Lately, I've found it helpful to break some of my days in half, spending mornings in the office and afternoons working from home. That way, I can have meetings first, and people can find me for any last–minute needs. Then, I get to spend the second half of the day with my head down, working harder on projects that require my full attention. I block that at–home time off on my calendar so my colleagues know I won't be responding to them right away during that time. It really cuts down on interruptions and distractions, and it ensures that I keep some time for my own projects. Can't work from home? Kronick suggests finding an unused conference room in a quiet part of the office.
Listen on the Human Resources for Small Business Podcast: http://www.xeniumhr.com/blog/wellness/time–management/#.WoMzJainGUk
There are numerous strategies you could try for managing your inbox. You could set certain blocks of time—maybe two or three each day, or, in more customer–service heavy roles, one per hour—to check email, instead of refreshing it constantly. The frequency doesn't matter so much as setting a routine so you don't live in your inbox all day long. You can communicate this to your team and your customers to keep them aware of your schedule and manage their expectations for your responses.
Try to gauge whether an in–person conversation or email exchange is better for the topic at hand.
Kronick's rule of thumb is the three–volley rule: “If an email has gone back and forth more than three times trying to get an issue resolved, it's just so much easier to pick up the phone or go talk to somebody face to face.” Keep track of the efficiency of your conversations so you know when to walk away from your keyboard and finish the chat in person.
Kronick likes to use specific terms to start email subject lines when she's asking for something. Words like “request,” “reminder,” “FYI,” and “urgent” give the recipient a rough idea of the nature of the email. If something is time–sensitive, include that in the subject line as well. It helps people keep track of their requests.

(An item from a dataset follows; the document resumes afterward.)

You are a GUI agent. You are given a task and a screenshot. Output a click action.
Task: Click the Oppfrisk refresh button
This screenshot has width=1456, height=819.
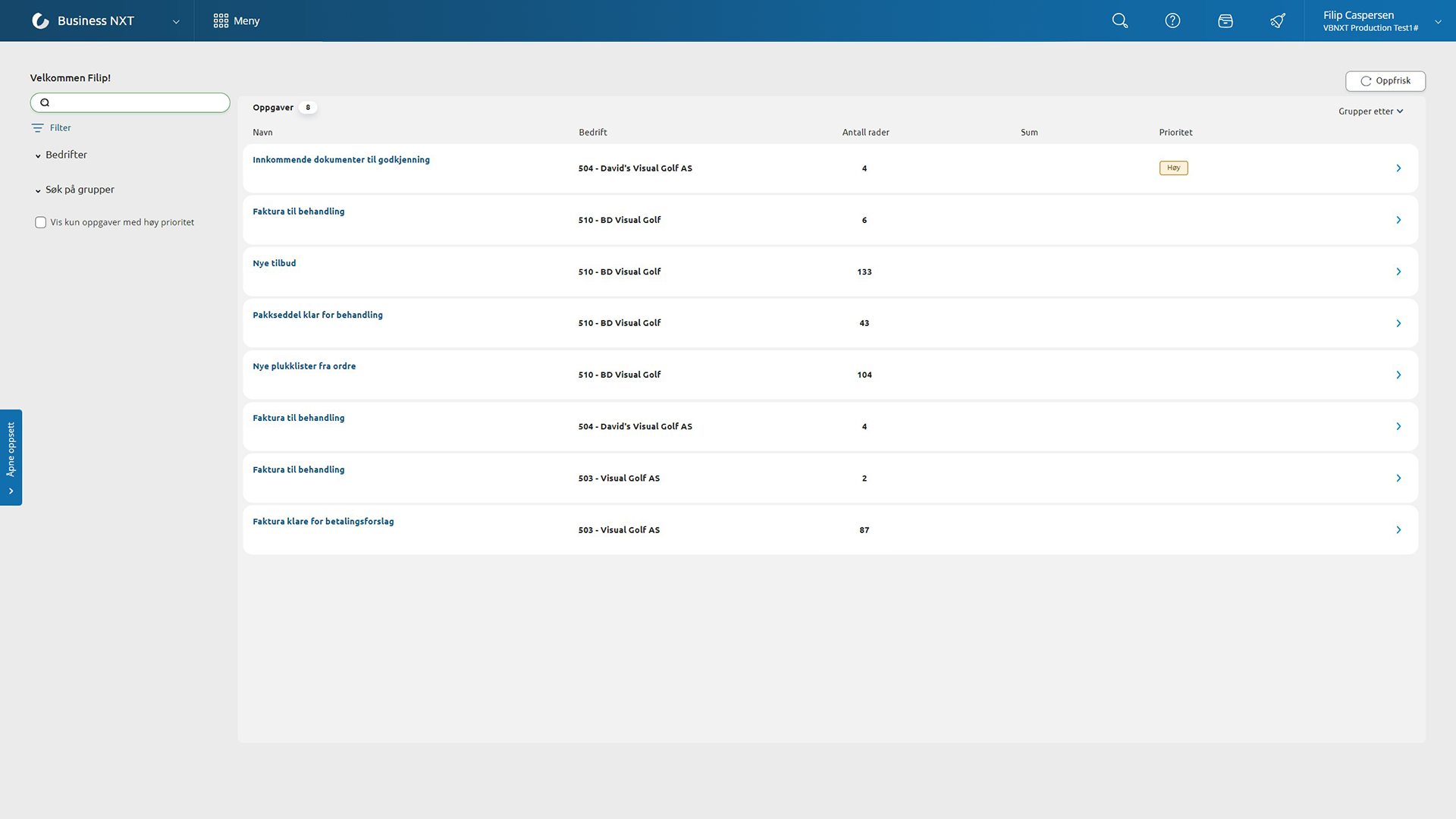pos(1385,81)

“For example,” she says, “with one of my assistants, I might say: Request: Needing workshop materials by Friday, May 19th . My eyes go to that email quickly because I know it's time–sensitive.”
Social media is a given in most workplaces nowadays, but it shouldn't burden your day. Kronick encourages the use of timers so you know exactly when to close the tab and work on something else. She also recommends adjusting notifications on your phone so it's not buzzing and distracting you all day long.
Instead of splitting your attention between multiple things, separate your time so you can give each task your full attention. When we multitask, Kronick says, it takes us longer to complete tasks, we're more likely to make mistakes, and our short–term memories suffer. It seems counterintuitive, but multitasking puts stress on our brains that ultimately reduces productivity.
Whether it's a day off, a weekend away, or a lengthy vacation, it's important to plan time away. If we don't put those on our calendars, Kronick says, it's easy to forget and work straight through them. She suggests doing this with exercise and daily personal duties, too, to make yourself a priority.
To maximize your time and energy, you have to take care of yourself.
The truth is, you can't really be productive if you're overly tired or working too much. Get enough sleep, eat nutritious food, exercise, and take breaks. Be kind to yourself!